Los Mendoza vieron en el matrimonio una manera de acrecentar todavía más su poder acercándose al hombre más cercano al príncipe y futuro rey, y Felipe lo autorizó como una manera de recompensar a su amigo, un simple hidalgo, uniéndole a una de las casas más grandes de España, concediéndole para ello el título de príncipe Éboli, ciudad de la Campania, en el reino de Nápoles, unido en este momento a la corona hispana, siendo el propio Felipe el padrino de boda. Es en este momento cuando comienza a fraguarse la facción cortesana de Gómez de Silva, “el partido ebolista”, más dialogante, liberal y federalista, enfrentado al otro partido del momento, más dominante y belicoso encabezado por el duque de Alba.
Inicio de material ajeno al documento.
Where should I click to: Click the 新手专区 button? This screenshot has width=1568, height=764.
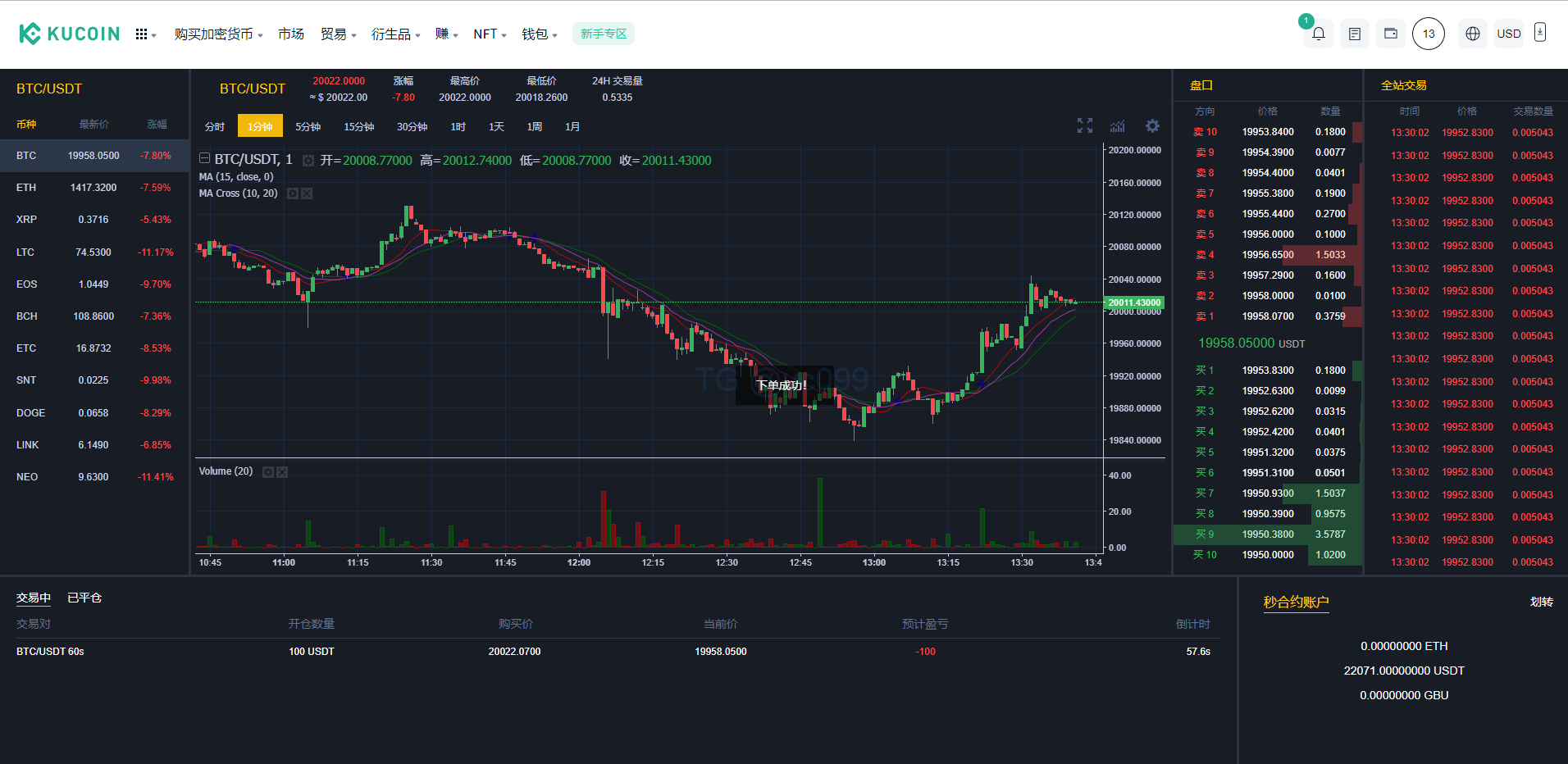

Como Ana no había cumplido aún los trece años el matrimonio no se consumó, habiendo de esperar los novios dos años, aunque estos se prolongaron pues Ruy tuvo que acompañar a Felipe a Inglaterra, para su boda con María Tudor, y posteriormente a Flandes para la abdicación del emperador Carlos, no regresando hasta cuatro años más tarde.
Entre tanto Ana junto a su madre se traslada a Valladolid para entrar en la corte de la princesa Juana, gobernadora de los reinos hispánicos ante la ausencia de su hermano. En Valladolid también estaban las tías de Juana, las reinas viudas María de Hungría y Leonor de Portugal y Francia, conformando una corte femenina donde la joven Ana pronto comenzó a destacar, culminando su ascenso al ser nombrada “dama de honor” de la reina Isabel de Valois, convirtiéndose en íntima amiga de la reina que la destacaba sobre las demás.
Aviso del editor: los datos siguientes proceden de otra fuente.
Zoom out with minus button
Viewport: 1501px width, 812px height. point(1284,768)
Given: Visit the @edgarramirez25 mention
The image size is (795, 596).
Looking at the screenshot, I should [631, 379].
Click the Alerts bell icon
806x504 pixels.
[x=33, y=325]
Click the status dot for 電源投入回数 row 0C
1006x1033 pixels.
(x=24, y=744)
El matrimonio de Ana lejos de ser gravoso fue una liberación, pues como ya hemos dicho su infancia no había sido fácil, las continuas infidelidades de su padre y el rechazo hacia ella hacen su matrimonio muy desgraciado hasta el punto que este termina en divorcio, algo muy raro en la época. Pero aunque el matrimonio de Ana había sido por interés (como todos en la época), funcionó, la pareja se quiso y respetó teniendo diez hijos de los que sobrevivieron seis. En 1569 compran la villa de Pastrana y se trasladan allí, construyen un palacio impresionante de estilo renacentista y enriquecen la localidad trasladando familias moriscas de las Alpujarras, para trabajar en la recién creada y próspera industria sedera y tapicera, elevan la iglesia a categoría de colegiata, trayendo a santa Teresa de Jesús para que funde dos conventos el de San José para mujeres y el de San Pedro para hombres donde veremos el choque entre dos de las personalidades más fuertes del momento, la de la santa y la de la princesa. Pero todo cambió con la súbita muerte de Ruy en 1573, su partido fue encabezado a partir de entonces por Antonio Pérez, secretario del rey que comprometerá trágicamente el futuro de la princesa de Éboli.
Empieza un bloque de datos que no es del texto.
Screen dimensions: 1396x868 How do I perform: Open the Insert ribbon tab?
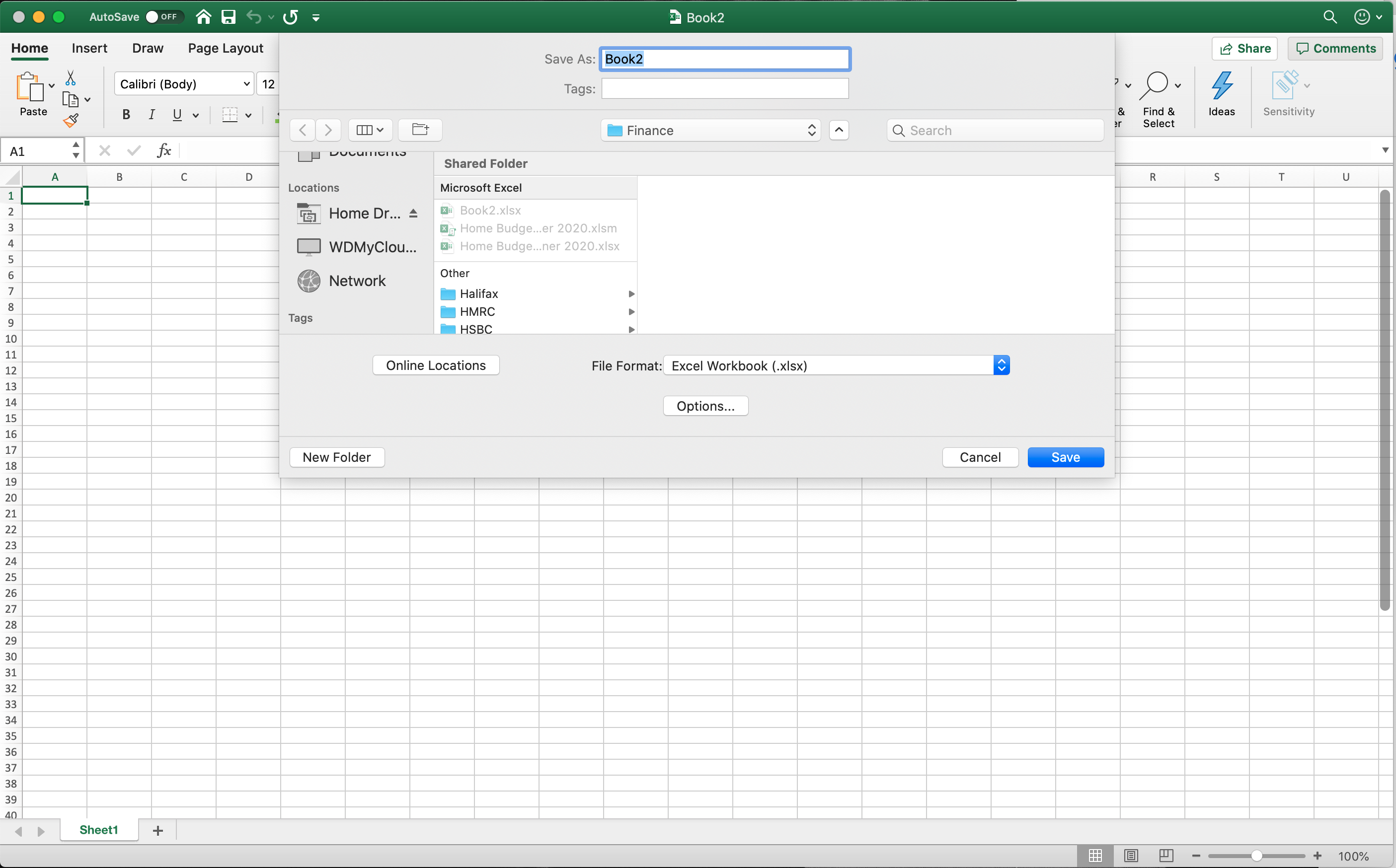pyautogui.click(x=89, y=48)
Una vez viuda decidió ingresar en uno de los conventos que había fundado, pero no era mujer para la vida monacal y tras el abandono de las monjas del convento por orden de santa Teresa, se trasladó a la Corte desoyendo la recomendación del monarca que la animaba a cuidar del patrimonio de sus hijos. En Madrid de nuevo volvió a destacar, por su linaje, su cultura y su belleza, “animal imperfecto” la llamaban, haciendo referencia a su parche en el ojo. “Prima” la llamaba el rey, con quien compartía el gusto por lo que en la época se llamaba “libros prohibidos”, libros heréticos, de magia y alquimia y otras materias prohibidas por la inquisición del momento, pero que el soberano cultivaba profusamente en su biblioteca particular en El Escorial, desarrollando como viuda un poder sobre su vida personal y patrimonio, que no era entendido ni querido por la sociedad de la época.
Esta cercanía con el rey daría pie a una de las primeras leyendas que hay que desmentir, las relaciones entre la princesa y Felipe II, relaciones que no existieron, no hay ninguna prueba de ello, cosa que no ocurrió con las demás amantes del monarca y que fue difundida por alguien con quien sí parece que tuvo Antonio Pérez, conspirador en la muerte de Juan de Escobedo, secretario de D. Juan de Austria, al parecer junto a Ana. Pérez, encarcelado a la vez que la princesa, huyó primero a Aragón y posteriormente a Francia, muriendo en Paris, siendo el gran difusor de la leyenda negra de Felipe II. Pero las leyendas llegan más lejos, ya en la época se dijo que el primogénito de los príncipes de Éboli era hijo del rey, pero además corrió la acusación de unos nuevos amoríos esta vez con el propio Escobedo, el secretario de D. Juan de Austria y protegido del príncipe de Éboli, por lo tanto amigo de la princesa y del propio Pérez, todo fruto de leyendas posteriores.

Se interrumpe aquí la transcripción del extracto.